In this case, we can eliminate the variable "y" by multiplying the second equation by 4 to make the coefficients of "y" the same:

5x + 4y = 12 (equation 1)
12x - 12y = 72 (equation 2)

Now we can subtract equation 1 from equation 2 to eliminate "y":

(12x - 12y) - (5x + 4y) = 72 - 12
12x - 12y - 5x - 4y = 60
7x - 16y = 60

Now we have a new equation with only "x" and "y".

Next, we can solve this equation simultaneously with equation 1:

5x + 4y = 12 (equation 1)
7x - 16y = 60 (equation 3)

To eliminate "y", we need to multiply equation 1 by 4 and equation 3 by -1:

20x + 16y = 48 (equation 4)
-7x + 16y = -60 (equation 5)

Now we can add equations 4 and 5 to eliminate "y":

(20x + 16y) + (-7x + 16y) = 48 - 60
20x - 7x + 16y + 16y = -12
13x + 32y = -12

We now have a new equation with only "x" and "y".

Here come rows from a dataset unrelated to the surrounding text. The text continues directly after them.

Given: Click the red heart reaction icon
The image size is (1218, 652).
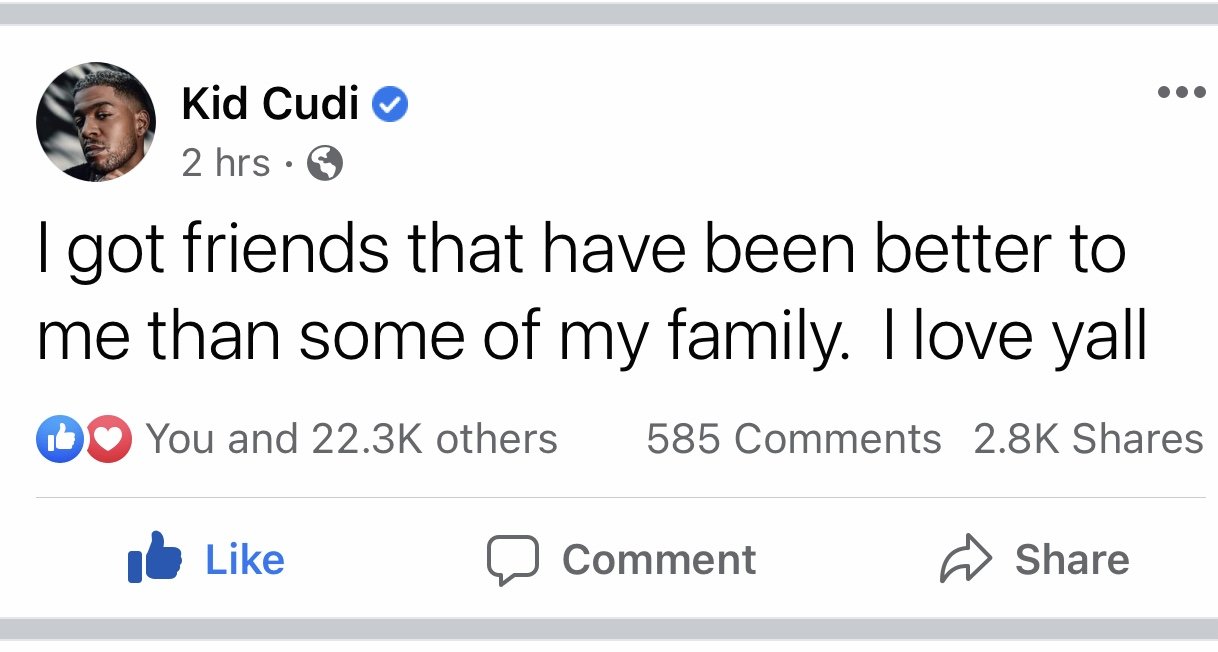Looking at the screenshot, I should tap(107, 440).
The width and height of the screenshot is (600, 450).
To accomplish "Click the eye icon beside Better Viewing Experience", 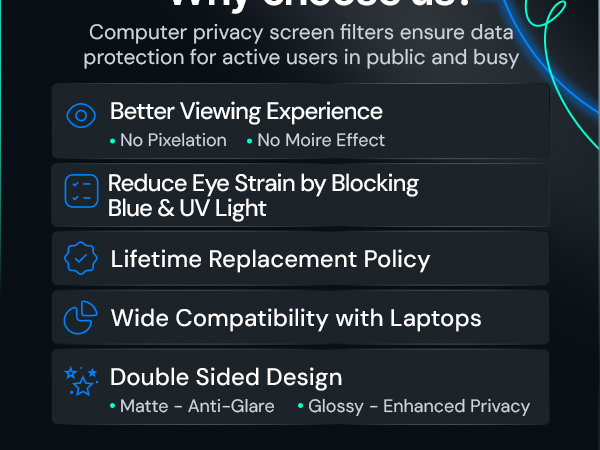I will (81, 115).
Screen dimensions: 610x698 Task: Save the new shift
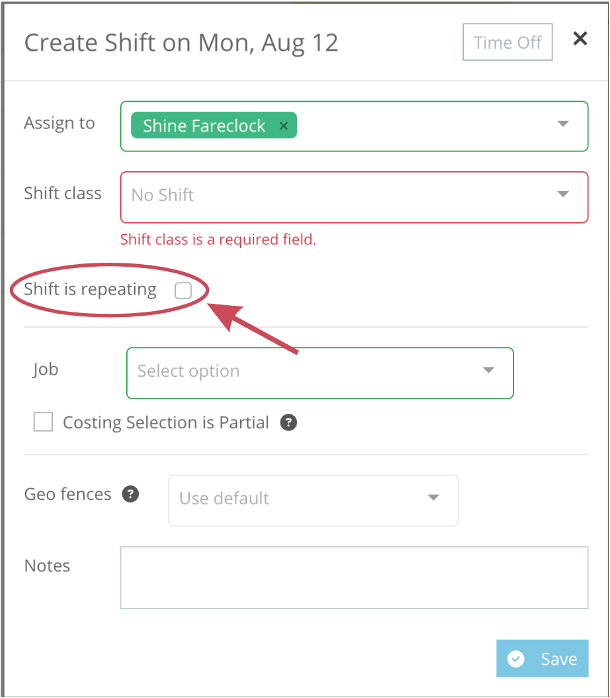click(542, 658)
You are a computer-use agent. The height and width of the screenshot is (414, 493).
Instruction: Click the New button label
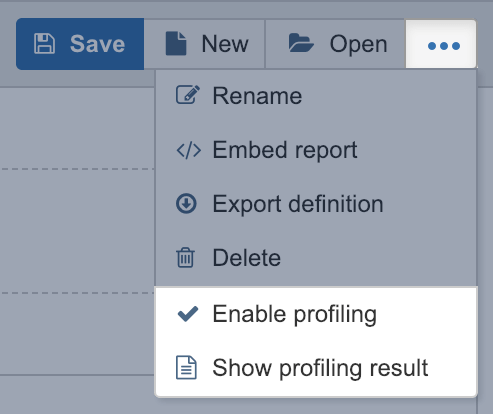(225, 44)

Now we can solve this equation simultaneously with equation 2:

13x + 32y = -12 (equation 6)
12x - 12y = 72 (equation 2)

To eliminate "y", we need to multiply equation 6 by 3 and equation 2 by 32:

39x + 96y = -36 (equation 7)
384x - 384y = 2304 (equation 8)

Now we can add equations 7 and 8 to eliminate "y":

(39x + 96y) + (384x - 384y) = -36 + 2304
39x + 384x + 96y - 384y = 2268
423x - 288y = 2268

We now have a new equation with only "x" and "y".

Next, we can solve this equation simultaneously with equation 3:

423x - 288y = 2268 (equation 9)
7x - 16y = 60 (equation 3)

To eliminate "y", we need to multiply equation 9 by 16 and equation 3 by 288:

6768x - 4608y = 36288 (equation 10)
2016x - 4608y = 17280 (equation 11)

Now we can subtract equation 11 from equation 10 to eliminate "y":

(6768x - 4608y) - (2016x - 4608y) = 36288 - 17280
6768x - 2016x - 4608y + 4608y = 19008
4752x = 19008
x = 19008/4752
x = 4

Now that we have found the value of x, we can substitute it back into one of the original equations to find the value of y. Let's use equation 1:

5x + 4y = 12
5(4) + 4y = 12
20 + 4y = 12
4y = 12 - 20
4y = -8
y = -8/4
y = -2

Therefore, the solution to the system of equations is x = 4 and y = -2.